### SOURCE TEXT
ABSTRACT

TOWARDS THE END of Trollope’s novel The Prime Minister (1876) the Duke of Omnium takes his cabinet colleague Phineas Finn to his favourite view on his estate of Matching. Omnium’s coalition government is falling apart; he is alienated from his ambitious and tactless wife; he will never be prime minister again. As they walk, the Duke haltingly explains his political philosophy to the young Irishman, who doesn’t much like it. The Duke talks about equality. He envisages a time when the condition of a future duke and that of his coachman will converge. Finn implies his dissent. ‘By equality?’ he asks. ‘The millennium’, answers the Duke, ‘…is so distant we need not even think of it as possible’; and Finn, who has painfully pulled himself up over six volumes from the doctor’s surgery of Killaloe, in the west of Ireland, to the Cabinet and marriage with a wealthy widow, can draw breath. ‘Equality would be a heaven, if we could obtain it’, the Duke continues, ‘How can you look at the bowed back and bent legs and abject face of that poor ploughman, who winter and summer has to drag his rheumatic limbs to his work, while you go a-hunting or sit in pride of place among the foremost few of the country, and say that it is all as it ought to be?’ The Duke looks up into the clouds and, lost for words, sits down. ‘Equality is a dream. But sometimes one likes to dream-especially as there is no danger that Matching will fly away from me in a dream…’1

I quote this episode because, although it’s a discussion of political ideology-and, indeed, an expertly ‘composed’ view of the well-heeled humanitarianism of the English ruling class, from Gladstone to Prince Charles-it can only be conveyed by fiction. The fumbling, fudging discourse of the Duke, the setting and the metaphors both for morally necessary social change and the possessions on which Omnium’s power depends, the scepticism of the younger career politician: all give a density and solidity far beyond conventional political writing. If we want to understand why the political theme has been so strong in English literature, this is the obvious place to start.
######
### MATERIAL SUPPLIED
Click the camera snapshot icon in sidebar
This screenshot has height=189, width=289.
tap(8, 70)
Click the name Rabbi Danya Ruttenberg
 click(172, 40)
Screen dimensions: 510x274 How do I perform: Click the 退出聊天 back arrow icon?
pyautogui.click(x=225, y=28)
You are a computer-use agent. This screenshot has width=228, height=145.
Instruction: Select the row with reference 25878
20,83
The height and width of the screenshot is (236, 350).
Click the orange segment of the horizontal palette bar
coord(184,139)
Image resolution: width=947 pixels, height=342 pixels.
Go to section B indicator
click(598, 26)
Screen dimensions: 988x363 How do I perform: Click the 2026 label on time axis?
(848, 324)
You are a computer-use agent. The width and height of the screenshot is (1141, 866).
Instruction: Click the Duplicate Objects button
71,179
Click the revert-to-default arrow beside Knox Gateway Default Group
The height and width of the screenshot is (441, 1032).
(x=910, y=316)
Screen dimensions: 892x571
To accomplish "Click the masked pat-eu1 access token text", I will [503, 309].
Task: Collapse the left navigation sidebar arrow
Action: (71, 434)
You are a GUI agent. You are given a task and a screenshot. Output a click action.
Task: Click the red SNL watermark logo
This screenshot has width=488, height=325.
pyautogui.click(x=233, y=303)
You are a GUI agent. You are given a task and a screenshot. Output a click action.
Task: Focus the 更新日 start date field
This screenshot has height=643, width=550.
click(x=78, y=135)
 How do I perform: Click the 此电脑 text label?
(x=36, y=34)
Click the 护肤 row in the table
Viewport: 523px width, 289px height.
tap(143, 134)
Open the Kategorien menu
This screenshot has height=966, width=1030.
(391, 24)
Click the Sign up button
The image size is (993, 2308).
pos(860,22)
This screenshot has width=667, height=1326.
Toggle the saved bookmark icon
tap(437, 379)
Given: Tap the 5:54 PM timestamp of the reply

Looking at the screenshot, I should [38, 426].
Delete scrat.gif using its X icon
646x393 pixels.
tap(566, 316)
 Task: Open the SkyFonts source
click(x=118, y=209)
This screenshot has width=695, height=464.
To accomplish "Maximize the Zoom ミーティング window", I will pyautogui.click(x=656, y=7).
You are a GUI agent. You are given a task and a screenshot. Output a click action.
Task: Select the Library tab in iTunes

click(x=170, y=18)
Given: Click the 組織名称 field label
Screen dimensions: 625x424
######
## EXERCISE SET
A. According to the abstract, where did Phineas Finn start out before rising to the Cabinet?
B. Rewrite everything in the abstract from "I quote this" down to "place to start.", putting "the Prince of Wales" in place of "Prince Charles".
Answer using only the abstract, not the rows.

## SOLUTIONS IN ORDER
A. The doctor's surgery of Killaloe, in the west of Ireland.

B.
I quote this episode because, although it’s a discussion of political ideology-and, indeed, an expertly ‘composed’ view of the well-heeled humanitarianism of the English ruling class, from Gladstone to the Prince of Wales-it can only be conveyed by fiction. The fumbling, fudging discourse of the Duke, the setting and the metaphors both for morally necessary social change and the possessions on which Omnium’s power depends, the scepticism of the younger career politician: all give a density and solidity far beyond conventional political writing. If we want to understand why the political theme has been so strong in English literature, this is the obvious place to start.